Dmitri turned a vivid shade of crimson and choked out, “Christ, Cat!”
“Well, come on. We might as well laugh about it. I mean, it’s that or swallow the working end of my Glock. Know what I’m saying?” She went and sat on the edge of the bed and swung her feet as she said, “And you’re just such an easy mark, it’s hard to pass up opportunities to embarrass the crap out of you. Speaking of which, you missed my grand entrance earlier tonight. You would have been mortified! I marched in here and called Jamie a home wrecker. He almost peed himself!”
Dmitri pressed a hand to his mouth. “Oh God, please tell me you’re joking.”
“No, she actually did that,” I said.
“It almost misfired, though. Jamie started to run away and I had to apprehend him on the sidewalk. Oh, and in the process, I called one of your neighbors a pooper scooper and threatened him with poodle-based violence. You might be hearing from his lawyer.” She looked like she was proud of herself.
Dmitri looked stricken, so I took his hand and guided him to the bed, where I sat him beside Catherine and then sat on his other side. “Catherine, stop being funny,” I chastised her. “Dmitri’s about to have a stroke.”
She put her arm around him and put her head on his shoulder, and said, “Sorry, D. Although I actually wasn’t trying to be funny. That all really happened.”
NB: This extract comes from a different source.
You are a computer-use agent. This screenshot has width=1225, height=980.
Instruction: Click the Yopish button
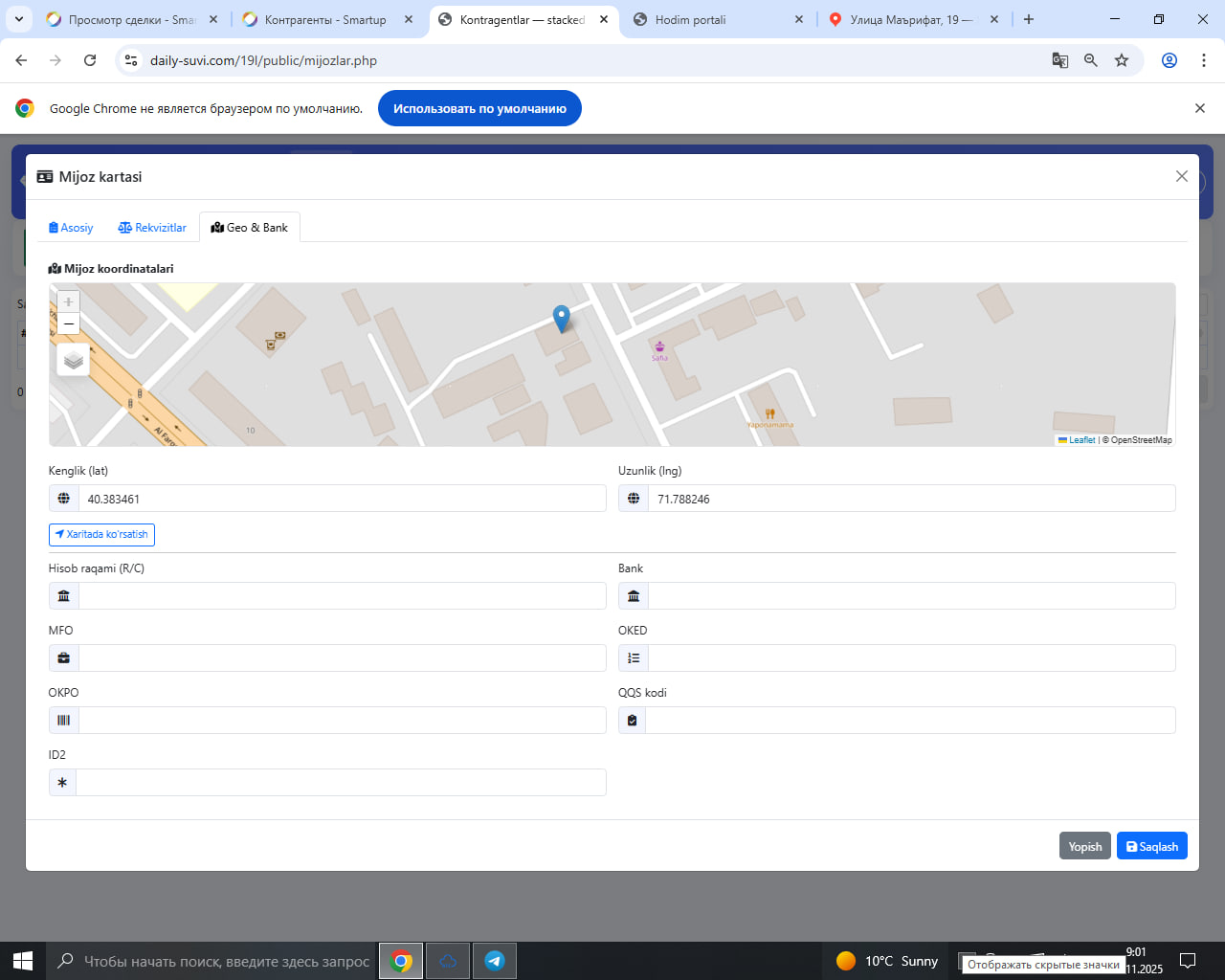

Dmitri fell backwards onto the mattress, and I lay on my side so I was facing him. Catherine did the same thing on his other side. “See? Three-way,” she whispered to me, pointing back and forth between the three of us with a sparkle in her eyes and another exaggerated wink.
“Stop,” I whispered to her.
“He knows I’m kidding,” she whispered back.
“Still. You’re freaking him out,” I shot back.
“You know I can hear you, right?” Dmitri asked. He’d turned his head toward me, and was grinning ever-so-slightly.
“Hi baby,” I said with a smile and pecked him on the lips, deciding to start over. “I’m glad you’re home. I didn’t expect you until much later.”
“I snuck out early. I missed you.” He reached up and gently touched my face.
Catherine leapt up and said, “Wow, zero to third wheel in oh-point-two seconds! I’ll just give you two some privacy.”
Dmitri got up too and said, “You’re at the best part of the movie. Keep watching it. I’m going to get a shower and put on something not ripe with the stink of corruption. You two just relax.”
“Baby,” I said, sitting up and taking his hand, “are you ok? How did everything go tonight?”
“Exactly as expected. I kissed lots of ass, and the visitors drank about twelve hundred dollars of top shelf product, and when the hookers showed up I figured I was kind of redundant at that point, so I came home.”
“Fuck. Baby, I’m sorry.”
“I’m ok. And I’ll be even better after I’ve showered. Just go back to Alien. It has such a great ending.” He let go of me and went into the bathroom, shutting the door behind him.
I stared after him, my brows knit with concern, and said, “We shouldn’t have teased him, he’s had a rough night.”
“No, the teasing was good, it cheered him up. Trust me.” She reached into the junk food stash and pulled out a movie theater-size box of Skittles, then hit play on the remote, declaring happily, “This next part of the movie is so funny.”
“Funny? You’re deeply warped. You know that, right?” And then I yelled and hid behind a pillow while Catherine howled with laughter and bounced up and down on the bed like a three year old in response to what was happening on-screen.
Dmitri emerged from the bathroom a few minutes later dressed in a black t-shirt and black sweats, his wet hair combed back from his face. Only he could made sweats look damn sexy. He perched on the foot of the bed and reached back to rest his hand on my leg, eyes on the TV screen.
He waited until the end credits were rolling and Catherine hit the off-button before turning to her and saying, “Why are you here, Cat? You’re only a couple weeks into the semester, you shouldn’t be missing school.”
“I was worried about you,” she said.
“Why? I’m fine.”
“That’s not what I hear,” Catherine said gravely. “I hear you’re not wearing your retainer. And you know you’re going to end up looking like Bucky Beaver if you keep that up.” She somehow managed to say that with a straight face.
Dmitri turned red and stammered, “Oh God. You did not tell Jamie about the retainer.”
“Oh yes I did. And I told him about your glasses, too.”
Dmitri face-planted himself onto the mattress and stayed there.
“Your boyfriend didn’t even know you wear glasses,” she said. “You big fraud! Where are those nerdtastic things? Jamie should see this.”